Передовица того номера «Литературной газеты», где печатался отчёт об этой встрече, суммировала сказанное Фадеевым, Альтманом и Гурвичем: «Работа Мейерхольда также подверглась весьма суровой справедливой критике в печати. Театр его был закрыт. И, однако, Мейерхольд, один из талантливейших режиссёров нашей страны, своей новой работой, новой постановкой “ Маскарада”, доказал, что именно резкость и суровость критики помогает ему преодолевать свои заблуждения и ошибки»47.

Рецензии о третьей редакции «Маскарада» появились в «Советском искусстве» и «Литературной газете» в январе-феврале 1939 года. Вопреки недавнему отлучению Мейерхольда от классической традиции И. И. Юзовский выделял органические связи его искусства с прошлым русского – и, в частности, Александринского – театра: «Вот прекрасный случай напомнить о плодотворности этих традиций. Опираясь на них, Мейерхольд создал лермонтовский “ Маскарад”»48. Вопреки недавнему унижению режиссуры Я. Л. Варшавский настаивал: «Спектакль нарушает арифметическое правило – целое здесь больше суммы отдельных слагаемых. Волнение вызывают не актёрские, а режиссёрские штрихи»49. О правомочности использования всех компонентов театрального искусства писал А. П. Мацкин: «Думая о “ Маскараде”, неизбежно приходишь к мысли о судьбах современного театра. Что поучительно в нём для наших дней? Правильно ли мы поступили, когда молча и без споров согласились со столь распространившимся теперь и к тому же очень превратно понимаемым мнением о режиссёре, “ умирающем в актёре”. Если уже пользоваться такой убийственной терминологией, то надо бы сказать, что режиссёр умирает в спектакле. Тут не простая оговорка, а разные представления об идеале театра. Бесспорно, что актёр – главное в театре, но надо ли отказываться от режиссёра, художника, музыки, от всего опыта последних десятилетий и вернуться к чистым традициям реализма XIX века. В театр должен придти режиссёр – поэт и философ, режиссёр, не видящий никакой добродетели в том, чтобы устранить свою личность из спектакля»50.

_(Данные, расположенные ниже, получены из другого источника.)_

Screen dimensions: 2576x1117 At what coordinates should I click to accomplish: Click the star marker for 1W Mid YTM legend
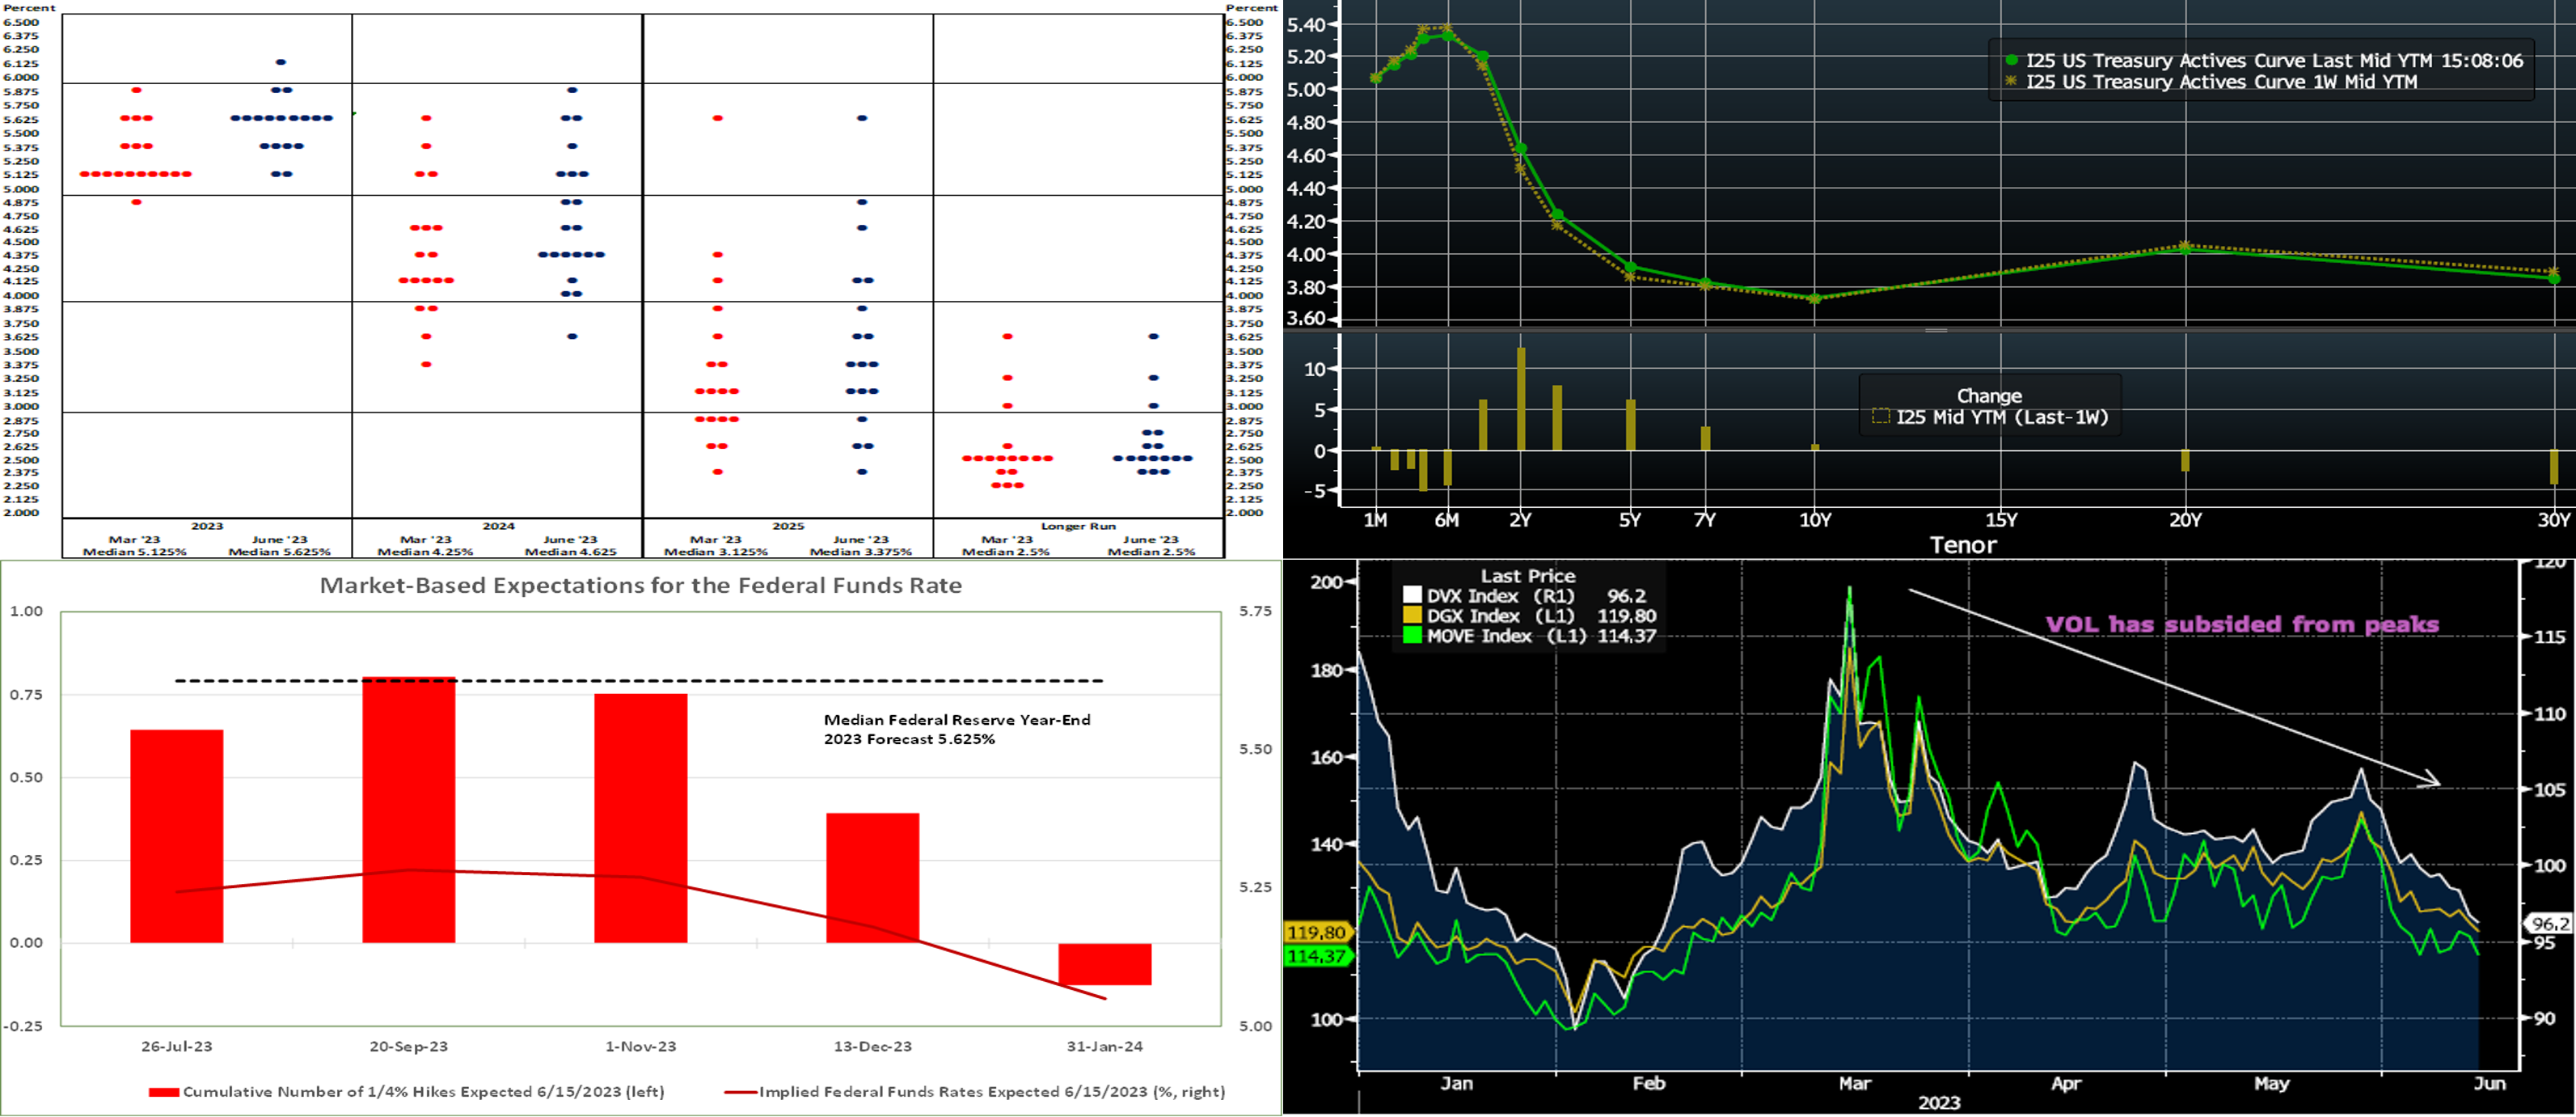tap(2011, 82)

На официальной сдаче «Маскарада» в Александринском театре 28 декабря 1938 года в присутствии представителей ВКИ и Главреперткома шла речь о том, что Мейерхольд готов обосноваться в этом театре51. Уже было предварительно условлено о его работе (так и не состоявшейся) над пьесой А. Н. Толстого «Путь к победе» после её авторской доработки52.

Две недели спустя, 13 января 1939 года, в Москве Мейерхольд говорил А. В. Февральскому, что «подумывает перейти совсем» в Александринский театр, «где ему предлагают постановки интересующих его пьес», и потому он уже заказал Б. Л. Пастернаку «для своей постановки в этом театре» перевод «Гамлета»53. Весной Пастернак «два или три раза» предполагал съездить с Мейерхольдом в Ленинград, чтобы увидеть обновлённый «Маскарад»54.

Незадолго до конференции («в начале июня») Февральский услышал от Мейерхольда о намерении заново поставить в Александринском театре «Грозу» А. Н. Островского в декорациях А. Я. Головина, выполненных для мейерхольдовского спектакля 1916 года, и вернуться к «Борису Годунову» (его работа над пушкинской трагедией в ГосТИМе в 1937 году была оборвана)55. Н. К. Черкасов надеялся сыграть Кюхельбекера в инсценировке «Кюхли» Ю. Н. Тынянова, ставить которую там же должен был Мейерхольд56.

Редкую неделю в апреле-мае 1939 года газеты не упоминали имя Мейерхольда в положительном контексте.

«Литературная газета» 26 апреля сообщала, что он председательствовал и «произнёс большую речь» на ленинградском обсуждении статей Н. Е. Вирты и Ю. П. Германа, посвящённых неблагополучию в драматургии – он говорил о закрепившемся праве многих инстанций «поправлять» драматурга и об оглядке авторов и режиссёров на репертком как о главных причинах конъюнктуры57.

27 апреля «Вечерняя Москва» поместила изложение выступления Мейерхольда в Доме кино на обсуждении фильма А. Довженко «Щорс»; стенограмму этого выступления готовился напечатать в майском номере журнал «Искусство кино»58.

В первомайском номере «Советского искусства» появилось подписанное Мейерхольдом приветствие лётчикам В. К. Коккинаки и М.X. Гордиенко, совершившим 28–29 апреля первый беспосадочный перелёт в США.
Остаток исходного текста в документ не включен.